_YOUR TASKS_:
1: List every business that the Corbyville history says Henry Corby set up, bought, built, or operated.
2: Write the next part of the Corbyville history, beginning after its final sentence.

_PASSAGE_:
** begin **
Corbyville is a community located within the City of Belleville, Ontario. Its origins begin when Henry Corby immigrated to Canada. Corby had been a baker in England and when he arrived in Belleville in 1832, set up a small food shop. After serving in the Rebellion of 1837 he bought a Saint Lawrence steamer named the Queen which he operated for four years.

It was customary for farmers to set aside a portion of their inferior grain to be made into whisky, and as Corby was already making whisky for the locals, he became interested in the distilling process. In 1857, Corby built a dam and established a grist-mill on the bank of the Moira River. In 1859 he built a distillery which became more important than the mill.   ( I am pretty sure this mill was built long before that by Wm Reed and his Son, about 1812, or at least there was another built back then)

Ten years after building his first mill, Henry decided to try his hand at politics and was elected mayor in 1867. The following year he served as a member of the Provincial Parliament for the Conservatives.

Henry died on October 25, 1881 at which time his son, Harry, took over the business. Harry began to sell the whisky by the bottle rather than the barrel, seeing it a better business opportunity. In 1905 the company was named the H. Corby Distillery. The distillery was closed in 1989.
** end **
_RAW DATA_:
** begin **
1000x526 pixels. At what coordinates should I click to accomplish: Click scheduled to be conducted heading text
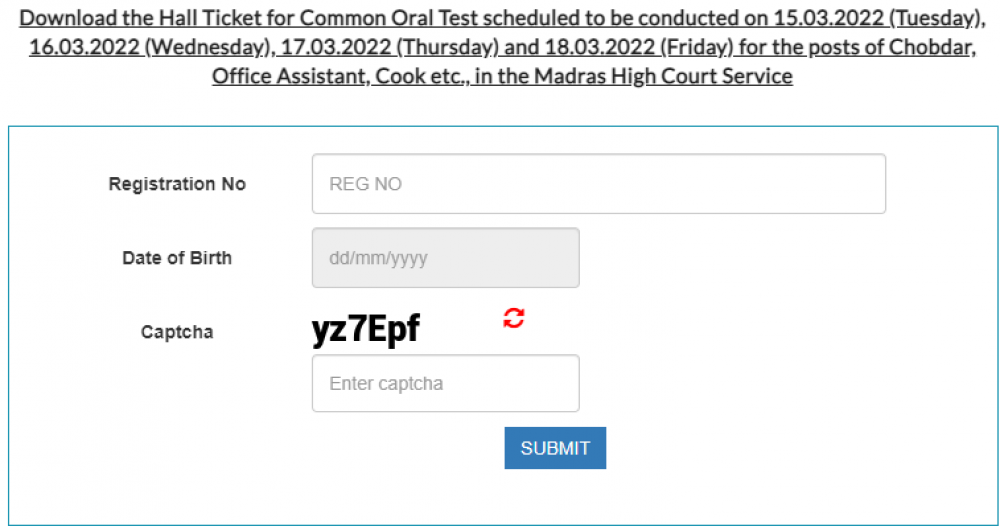tap(611, 19)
** end **
_EXERCISE RESULTS_:
1:
- A small food shop in Belleville
- The Saint Lawrence steamer named the Queen
- A grist-mill on the bank of the Moira River
- A distillery

2:
Corbyville today

The hamlet of Corbyville is not really a ghost town as it is sometimes described since there are over 700 households here. Corbyville has an elementary school, Harmony Public School. Teenage students who live in Corbyville are driven by bus into neighbouring city, Belleville, to attend high school.

On Sunday April 5, 2009 most of what remained of the old Corby Distillery burned down. Arson was suspected.

Now Corbyville is home to a local distillery Signal Brewery, which has a constant flow of people attending in hopes to form a get together as well as trying some wood stove baked pizza.

Corbyville is also home to a few small businesses now such as Landtech Design.

Wildlife

Because of its rural location and proximity to woodlands, there is an abundance of wildlife in Corbyville. Wildlife sightings include deer, black bear, raccoons, porcupine, squirrels, fox, rabbits, muskrats, groundhogs and coyotes. There is a wide variety of birds found here including wild turkeys, American woodcocks, pileated woodpeckers, great blue herons, Canada geese and kingfishers. The Moira River, which runs through part of Corbyville, is home to many different species of animals including snapping turtles, crayfish and garter snakes.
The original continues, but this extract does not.